Economic Empowerment at HSE University
HSE University alumna Dr. Elena Podkolzina recently became an academic supervisor of the newly established master's programme in Economics and Economic Policy. Having been part of HSE University for nearly 25 years now, Dr. Podkolzina recalls her student years and shares her experience as deputy director of the Center for Institutional Studies.
Center for Institutional Studies, Deputy Director
I first joined HSE in 1996 as a bachelor's student. My friends challenged my choice of a ‘totally unknown university that called itself a school’—it was only the third intake of the bachelor’s programme, since initially HSE only had a Master’s level course.
I was inspired by the idea that the faculty would no longer speak of economics in the Soviet sense, but promised to teach principles of market economy, and how it really works. We had three years of general programme, and then, in the fourth year we could choose a specialisation, and I switched to Public Finance. Later on, I did a Master’s in Economics, with a concentration in Public Finance, soon turning to Economic Theory for my PhD.
Witnessing the University Grow
I’ve been a faculty member at HSE University for the past 20 years. We started as a small community, with only about 4 faculties—economics, management, law, and sociology, but over the years the university has grown in size, building up an endless list of academic programmes and opportunities now available to students.
I started studying at Kochnovsky Building—it was far from the centre of Moscow and there was no space at all for students to pass time or find a room for collaborative work.

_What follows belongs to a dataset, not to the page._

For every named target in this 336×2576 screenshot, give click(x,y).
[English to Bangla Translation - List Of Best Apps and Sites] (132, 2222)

Over the years, the university has created a lot of comfortable spaces for faculty and students to study, teach, and do research
In the early 2000s, there weren't enough books, subscriptions for economic journals or a good internet connection, so students had to visit libraries of other universities. But as time went on, the library acquired excellent subscriptions to academic journals and now also offers much more content online, including electronic books, which proved invaluable when the COVID-19 pandemic started.
Perks of an Academic Job
The best part of an academic job is the people—the opportunity to talk and collaborate with people all over the world. This really broadens one’s mind and helps us learn not only about economics but also about other cultures.
I’m talking not only about professors but also students because at HSE University we have academic mobility programmes, which enable many students from all over the world to learn about the differences in the educational systems and ways of thinking. I think this is an amazing opportunity!
Current Research Projects
Over the last years, in particular, my primary research interest has been public procurement. Now, we have three active projects. One, with my colleagues from Ghent University, concerns favouritism: we offer a statistical marker to flag preferences, so we are focusing on corruption. We show that the system of public procurement created a loop that can be used to some agents' advantage. We offer a methodology to define these situations.

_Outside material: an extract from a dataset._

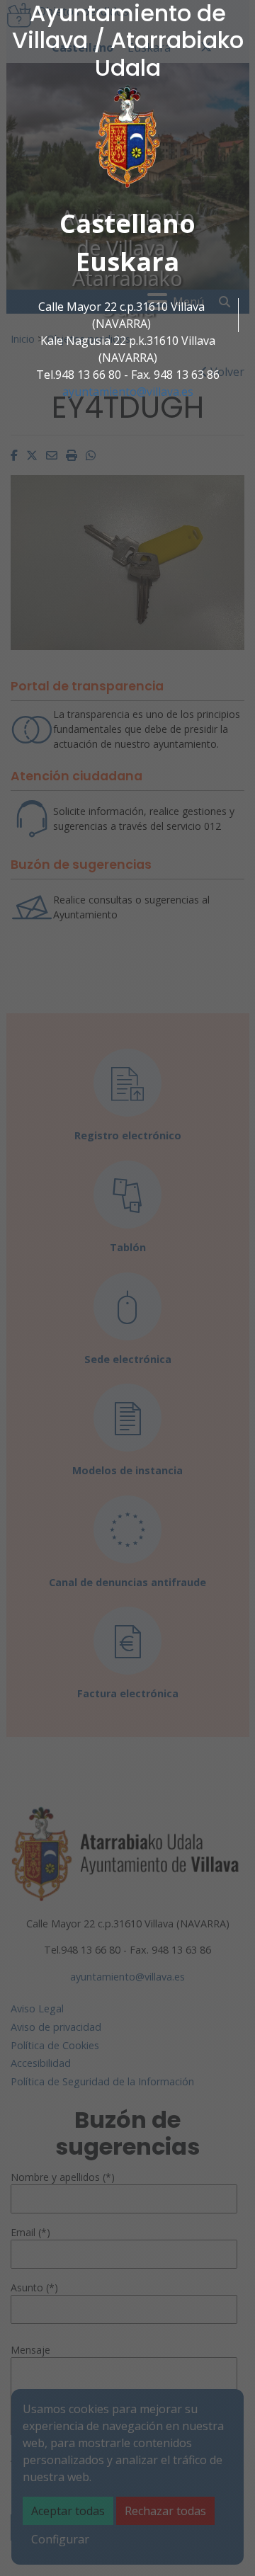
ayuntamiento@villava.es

Another project is related to the first one and deals with the link between the seller and the procurer. The idea is close to ‘first price discrimination’. During an auction, the procurer could understand what the costs of the suppliers are to choose the one whose costs are the lowest. The next auction starts with a price that is close to the lowest cost. The theory says that competitive auction is more optimal. But in reality, it can be very profitable to put the lowest price and only one efficient seller could enter the auction. The seller does not necessarily have ties with the procurer, but the procurer can limit the number of competitors by choosing a low price, not allowing other competitors into the auction. We cooperate on this project with researchers from Ghent University and the University of Padua.
In the third project, we use this pandemic as a measure of uncertainty. We want to see how the behaviour of buyers and sellers changes when uncertainty rises. Different regions of Russia have the same laws but different pandemic situations. We can compare them using econometric methods. First results of this project were published in the book Procurement in Focus: Rules, Discretion, and Emergencies.
The first two projects took several years to get results—they were long and complicated. Some of my students helped create the data set. We are working on our projects together with Koen Schoors and Paola Valbonesi, leading research fellows at the Center for Institutional Studies. We also collaborate with Sümeyra Atmaca, a former PhD student at Ghent University, and Riccardo Comboni, who is a former PhD student of Paola in Padua University.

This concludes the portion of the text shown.